Ms. Brown eventually sued the railroad company in the Supreme Court, and won a settlement. Follow these links below to read more about this historical case:
Now for the Whitman part of the story, which leaves more questions than answers. At this time, in 1868, Whitman would have been working in Washington, D.C. at the Attorney General’s Office (thanks to his ardent supporter, William D. O’Connor who helped secure Whitman’s employment in the AG’s office).
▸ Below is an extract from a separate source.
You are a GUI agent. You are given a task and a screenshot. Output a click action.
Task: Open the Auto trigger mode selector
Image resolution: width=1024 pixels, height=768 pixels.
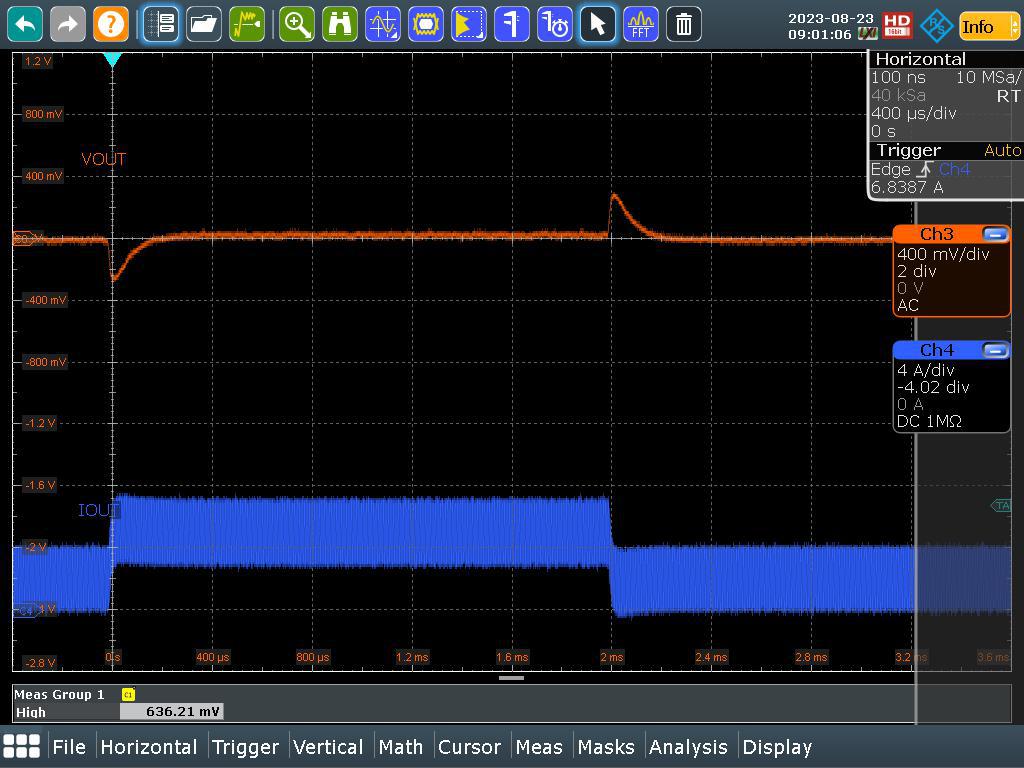point(1001,150)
Whitman was not directly involved in this incident, however he had surely heard of it and undoubtedly followed the many news articles reporting it. Given Whitman’s humanitarian inclinations, one can, with certainty, surmise that Whitman would have strongly supported Ms. Brown’s case for justice. Futher, Whitman would have viewed Hinds as the humanitarian hero of this atrocious event.
Unfortunately, this brief inscription by Whitman to B. H. Hinds bears no date with which one might be able definitively link it to this specific event. Further research will be needed to determine what, if any, relationship Whitman and Hinds possessed. Were they mere acquaintances passing to/from on a train in D.C.? Or perhaps was Whitman endorsing his support to Hinds? Maybe Hinds encountered Whitman on a train and knew of Leaves of Grass and approached Whitman for his autograph? Only further research will reveal the rest of the story.